* [Work task]
Nothing in the data is to be left out; copy it exactly.

* [Supplied records]
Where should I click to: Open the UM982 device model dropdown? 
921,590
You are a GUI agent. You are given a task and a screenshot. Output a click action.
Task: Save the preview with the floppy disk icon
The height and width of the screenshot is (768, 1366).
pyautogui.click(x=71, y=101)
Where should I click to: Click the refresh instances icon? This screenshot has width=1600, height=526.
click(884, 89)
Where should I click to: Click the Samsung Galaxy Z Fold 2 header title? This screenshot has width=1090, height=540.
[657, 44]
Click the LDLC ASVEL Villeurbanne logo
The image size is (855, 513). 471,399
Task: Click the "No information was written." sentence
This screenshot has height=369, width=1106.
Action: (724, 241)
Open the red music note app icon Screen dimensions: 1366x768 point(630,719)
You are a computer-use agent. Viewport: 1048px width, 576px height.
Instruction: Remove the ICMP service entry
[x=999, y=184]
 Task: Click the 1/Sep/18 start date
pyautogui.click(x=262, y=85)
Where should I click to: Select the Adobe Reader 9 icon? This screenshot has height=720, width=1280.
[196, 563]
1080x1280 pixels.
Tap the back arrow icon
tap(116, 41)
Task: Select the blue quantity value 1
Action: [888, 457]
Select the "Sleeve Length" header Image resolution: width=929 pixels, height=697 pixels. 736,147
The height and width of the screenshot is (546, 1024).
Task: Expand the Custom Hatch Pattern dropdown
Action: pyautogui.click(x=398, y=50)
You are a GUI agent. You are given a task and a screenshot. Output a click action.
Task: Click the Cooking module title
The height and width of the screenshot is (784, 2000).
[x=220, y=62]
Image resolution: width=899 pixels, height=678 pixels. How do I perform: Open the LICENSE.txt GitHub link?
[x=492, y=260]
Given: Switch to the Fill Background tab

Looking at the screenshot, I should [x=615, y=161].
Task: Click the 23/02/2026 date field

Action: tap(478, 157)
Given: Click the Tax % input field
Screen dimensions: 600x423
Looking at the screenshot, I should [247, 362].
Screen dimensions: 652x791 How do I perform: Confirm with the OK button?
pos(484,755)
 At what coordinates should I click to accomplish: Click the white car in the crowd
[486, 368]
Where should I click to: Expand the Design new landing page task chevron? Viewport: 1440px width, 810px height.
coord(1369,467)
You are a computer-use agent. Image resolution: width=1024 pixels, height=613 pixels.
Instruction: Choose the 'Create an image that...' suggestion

* [Solution to this task]
Where should I click to: Open the UM982 device model dropdown? 
921,590
You are a GUI agent. You are given a task and a screenshot. Output a click action.
Task: Save the preview with the floppy disk icon
The height and width of the screenshot is (768, 1366).
pyautogui.click(x=71, y=101)
Where should I click to: Click the refresh instances icon? This screenshot has width=1600, height=526.
click(884, 89)
Where should I click to: Click the Samsung Galaxy Z Fold 2 header title? This screenshot has width=1090, height=540.
[657, 44]
Click the LDLC ASVEL Villeurbanne logo
The image size is (855, 513). 471,399
Task: Click the "No information was written." sentence
This screenshot has height=369, width=1106.
Action: (724, 241)
Open the red music note app icon Screen dimensions: 1366x768 point(630,719)
You are a computer-use agent. Viewport: 1048px width, 576px height.
Instruction: Remove the ICMP service entry
[x=999, y=184]
 Task: Click the 1/Sep/18 start date
pyautogui.click(x=262, y=85)
Where should I click to: Select the Adobe Reader 9 icon? This screenshot has height=720, width=1280.
[196, 563]
1080x1280 pixels.
Tap the back arrow icon
tap(116, 41)
Task: Select the blue quantity value 1
Action: [888, 457]
Select the "Sleeve Length" header Image resolution: width=929 pixels, height=697 pixels. 736,147
The height and width of the screenshot is (546, 1024).
Task: Expand the Custom Hatch Pattern dropdown
Action: pyautogui.click(x=398, y=50)
You are a GUI agent. You are given a task and a screenshot. Output a click action.
Task: Click the Cooking module title
The height and width of the screenshot is (784, 2000).
[x=220, y=62]
Image resolution: width=899 pixels, height=678 pixels. How do I perform: Open the LICENSE.txt GitHub link?
[x=492, y=260]
Given: Switch to the Fill Background tab

Looking at the screenshot, I should [x=615, y=161].
Task: Click the 23/02/2026 date field

Action: tap(478, 157)
Given: Click the Tax % input field
Screen dimensions: 600x423
Looking at the screenshot, I should [247, 362].
Screen dimensions: 652x791 How do I perform: Confirm with the OK button?
pos(484,755)
 At what coordinates should I click to accomplish: Click the white car in the crowd
[486, 368]
Where should I click to: Expand the Design new landing page task chevron? Viewport: 1440px width, 810px height.
coord(1369,467)
You are a computer-use agent. Image resolution: width=1024 pixels, height=613 pixels.
Instruction: Choose the 'Create an image that...' suggestion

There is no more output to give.